BEACON TRANSCRIPT – While it can be difficult to study from the Milky Way from the inside, scientists now believe that our galaxy is continuing on its path of slow expansion.
It has long been known that galaxies commonly absorb other satellites and galaxies which in turn causes them to expand. However, the latest study suggests that the outward edges of the Milky Way are expanding by new growth, not just through assimilation. The findings were presented on April 3 at the 2018 European Week of Astronomy and Space Science in Liverpool, U.K.
The Science Behind the Expansion of the Milky Way
Cristina Martínez-Lombilla, Ignacio Trujillo Cabrera, and Johan H. Knapen of the Instituto de Astrofísica de Canarias are the researchers who are contributing to this new understanding of galaxy expansion.
By measuring objects in other galaxies to review for vertical and radial motion in these galaxies, the team was able to infer the migration times of stars. Then, they then applied this to the star-forming edges of our galaxy. In doing so, they arrived at the conclusion that the Milky Way is still expanding.

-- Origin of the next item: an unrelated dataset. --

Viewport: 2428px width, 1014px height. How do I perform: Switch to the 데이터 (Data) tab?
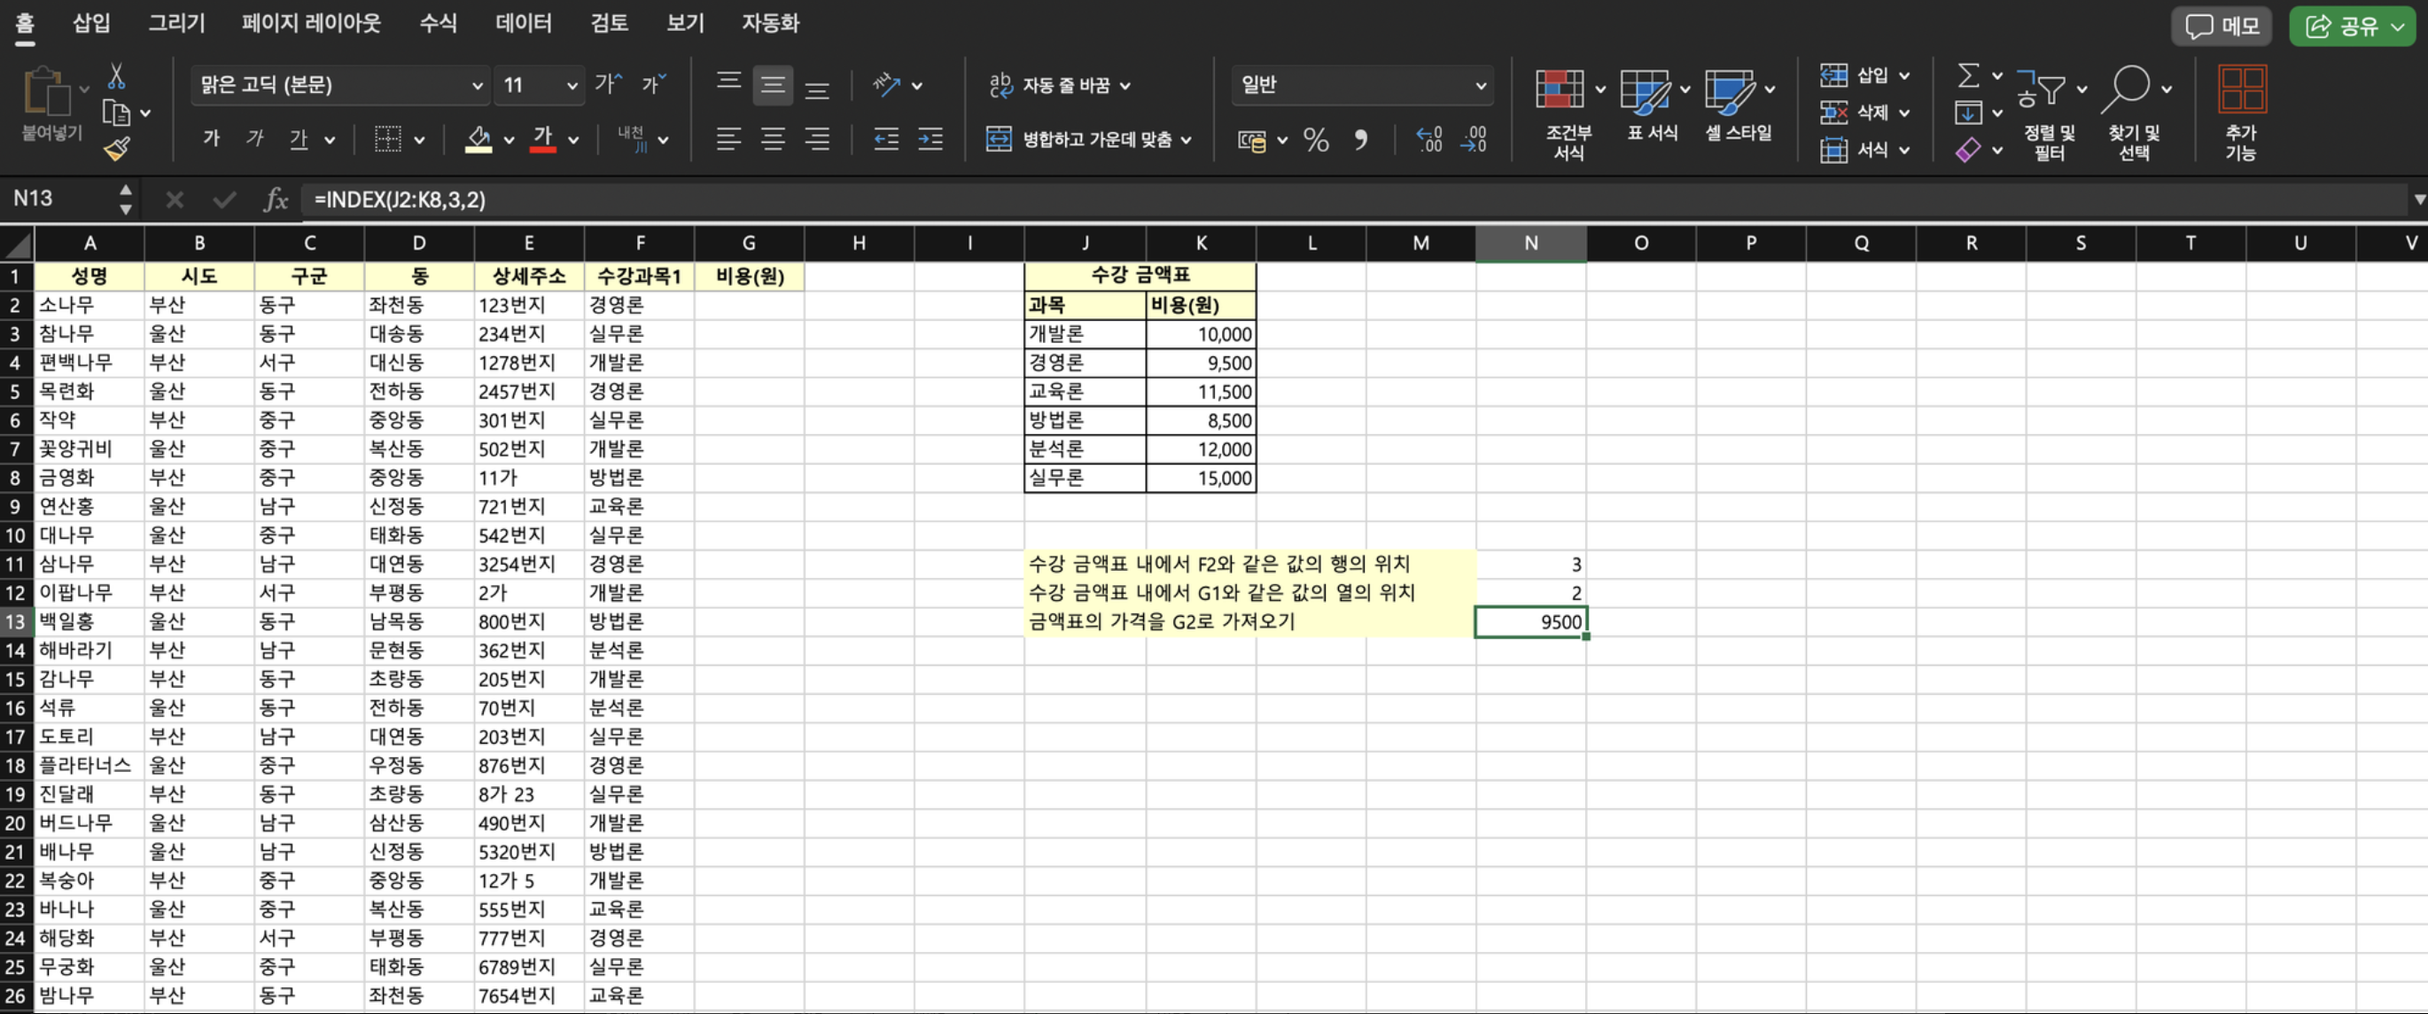pos(523,23)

By the estimates of the researchers, the galaxy is expanding slowly, at approximately a 5% growth rate. In our galaxy’s case, this growth will not be unlimited. Specialists are anticipating that the Milky Way and its neighboring galaxy, Andromeda, will collide. It is believed that this will cause the two universes to merge in approximately 4 billion years.
These findings are fascinating, as they imply that as long the materials for star formation exist in a galaxy, this later will continue expanding with its’ own growth pattern. This could be happening alongside the growth by assimilation and absorption of other galaxies process.
The discovery opens new avenues for research, as the growth is dependent on the materials existing within the galaxy. Although used for expansion, it could nonetheless be assumed that this material is not unlimited. Other galaxies form in different shapes as well, and this could affect the analysis of growth in them.